* **ABOUT THIS TASK**
Please write out exactly the lines of the data below from the line holding "Open the Files menu item" through the line holding "The width and height of the screenshot is (628, 578).", and leave out the rest.

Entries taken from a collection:
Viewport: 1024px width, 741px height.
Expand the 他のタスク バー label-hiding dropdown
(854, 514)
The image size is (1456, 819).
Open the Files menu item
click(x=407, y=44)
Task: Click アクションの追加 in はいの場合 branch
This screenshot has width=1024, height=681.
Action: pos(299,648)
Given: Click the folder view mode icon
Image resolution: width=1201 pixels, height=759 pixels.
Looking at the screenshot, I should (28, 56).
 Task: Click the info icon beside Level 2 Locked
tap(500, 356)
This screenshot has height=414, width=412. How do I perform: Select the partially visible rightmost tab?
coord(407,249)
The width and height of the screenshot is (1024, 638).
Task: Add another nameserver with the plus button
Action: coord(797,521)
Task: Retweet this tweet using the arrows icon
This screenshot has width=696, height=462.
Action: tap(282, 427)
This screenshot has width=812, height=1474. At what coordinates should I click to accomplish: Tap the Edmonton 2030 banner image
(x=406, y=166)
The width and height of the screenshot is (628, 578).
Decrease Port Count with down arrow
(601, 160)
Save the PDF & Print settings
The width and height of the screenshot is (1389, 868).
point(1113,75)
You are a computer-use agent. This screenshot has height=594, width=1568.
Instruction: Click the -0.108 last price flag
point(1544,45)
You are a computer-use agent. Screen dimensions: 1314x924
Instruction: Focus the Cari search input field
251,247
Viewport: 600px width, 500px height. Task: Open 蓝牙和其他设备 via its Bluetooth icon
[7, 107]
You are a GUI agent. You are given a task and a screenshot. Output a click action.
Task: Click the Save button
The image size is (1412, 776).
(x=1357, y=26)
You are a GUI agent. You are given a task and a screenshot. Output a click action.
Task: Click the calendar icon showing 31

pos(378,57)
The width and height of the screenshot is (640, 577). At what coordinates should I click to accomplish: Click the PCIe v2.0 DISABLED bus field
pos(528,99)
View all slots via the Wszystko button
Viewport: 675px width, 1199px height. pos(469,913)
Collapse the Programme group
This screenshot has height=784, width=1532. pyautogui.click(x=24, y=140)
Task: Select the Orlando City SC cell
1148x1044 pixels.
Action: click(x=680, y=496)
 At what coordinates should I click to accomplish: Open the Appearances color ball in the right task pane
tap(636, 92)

* **ANSWER BOX**
Open the Files menu item
click(x=407, y=44)
Task: Click アクションの追加 in はいの場合 branch
This screenshot has width=1024, height=681.
Action: pos(299,648)
Given: Click the folder view mode icon
Image resolution: width=1201 pixels, height=759 pixels.
Looking at the screenshot, I should (28, 56).
 Task: Click the info icon beside Level 2 Locked
tap(500, 356)
This screenshot has height=414, width=412. How do I perform: Select the partially visible rightmost tab?
coord(407,249)
The width and height of the screenshot is (1024, 638).
Task: Add another nameserver with the plus button
Action: coord(797,521)
Task: Retweet this tweet using the arrows icon
This screenshot has width=696, height=462.
Action: tap(282, 427)
This screenshot has width=812, height=1474. At what coordinates should I click to accomplish: Tap the Edmonton 2030 banner image
(x=406, y=166)
The width and height of the screenshot is (628, 578).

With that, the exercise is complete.